== INSTRUCTIONS TO FOLLOW ==
Repeat exactly the lines beginning at the one that contains "Task: Like the 集合一下再说 comment" and running to the end of the material. Omit the pictures.

-.-.-

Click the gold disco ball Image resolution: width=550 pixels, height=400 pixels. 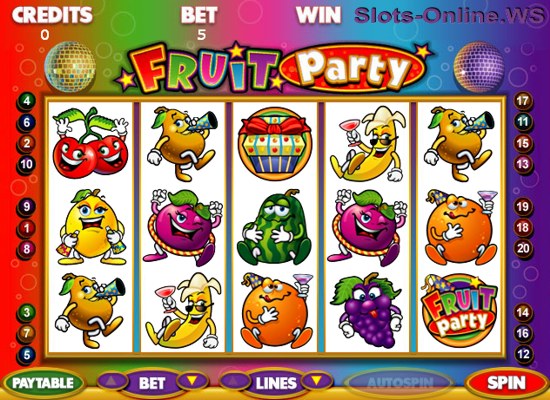coord(70,67)
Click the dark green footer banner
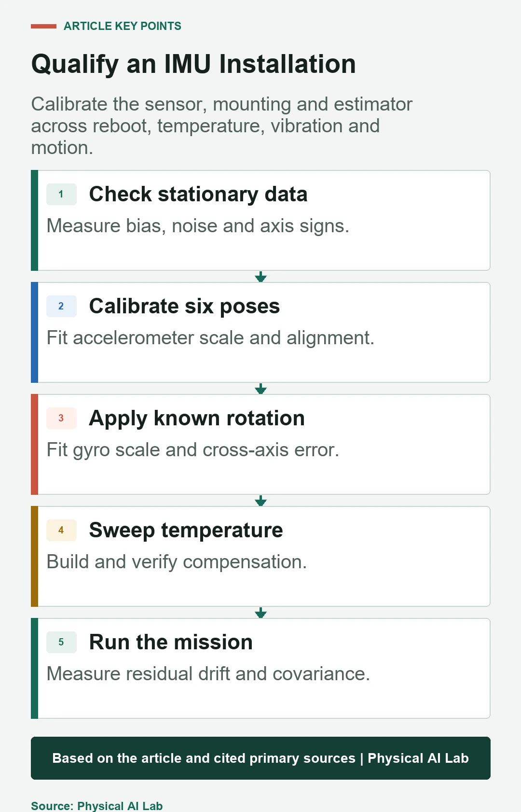521x812 pixels. click(x=261, y=758)
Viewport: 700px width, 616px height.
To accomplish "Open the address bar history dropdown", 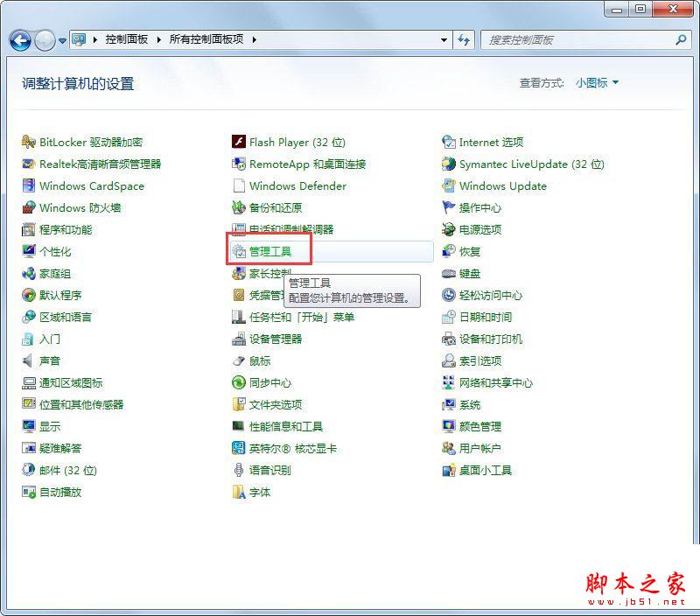I will (x=445, y=40).
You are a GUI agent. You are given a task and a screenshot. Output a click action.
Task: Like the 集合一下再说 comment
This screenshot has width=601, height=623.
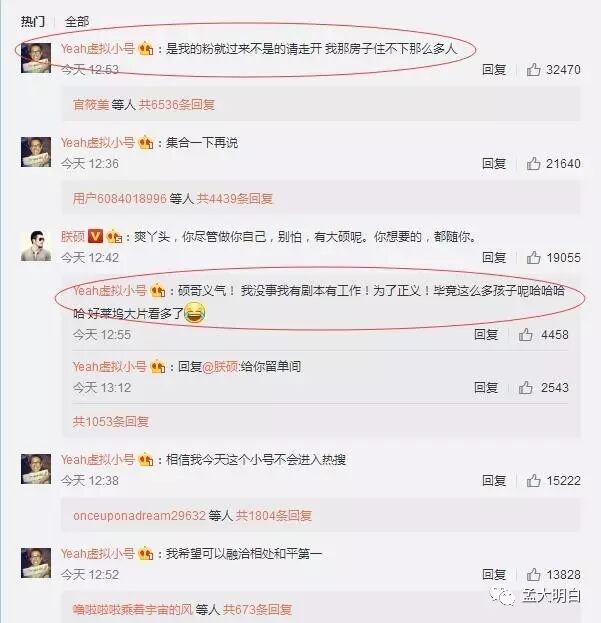pyautogui.click(x=533, y=163)
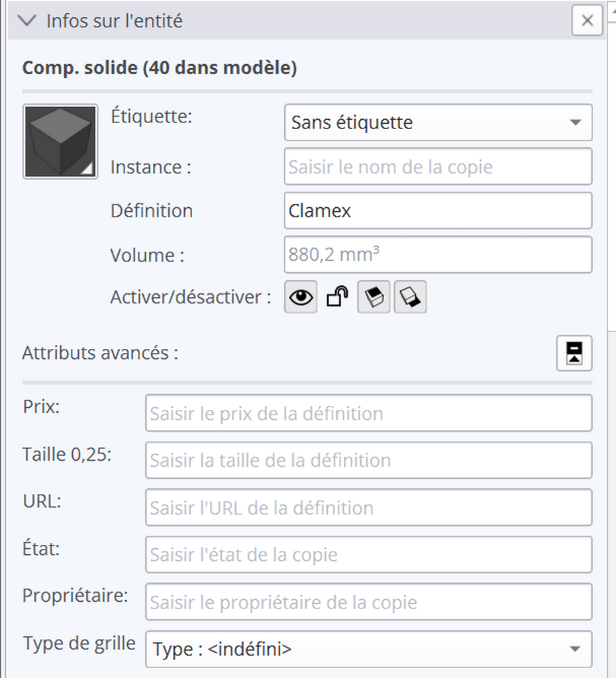Viewport: 616px width, 678px height.
Task: Click the Definition field containing Clamex
Action: point(438,211)
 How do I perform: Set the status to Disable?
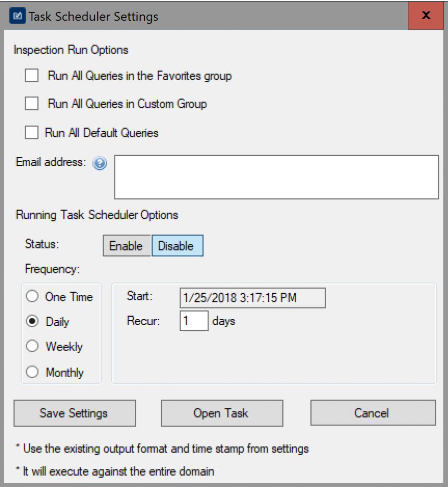178,246
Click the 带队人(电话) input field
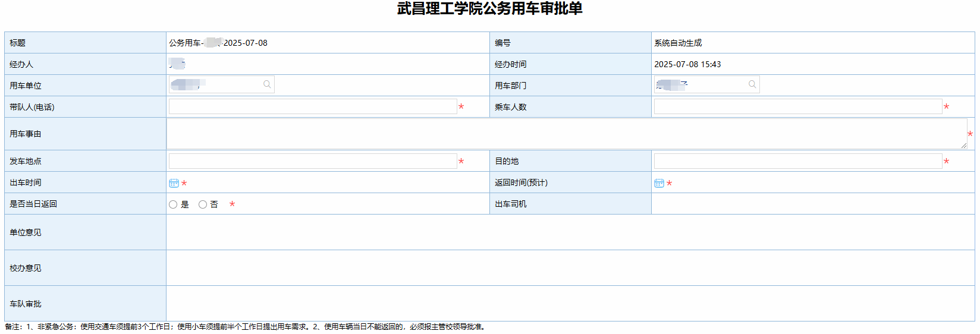 click(x=313, y=106)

-.-.-

== COMPLETED EXERCISE ==
Task: Like the 集合一下再说 comment
This screenshot has width=601, height=623.
pyautogui.click(x=533, y=163)
Viewport: 616px width, 678px height.
Task: Click the Definition field containing Clamex
Action: point(438,211)
 How do I perform: Set the status to Disable?
178,246
Click the 带队人(电话) input field
 click(x=313, y=106)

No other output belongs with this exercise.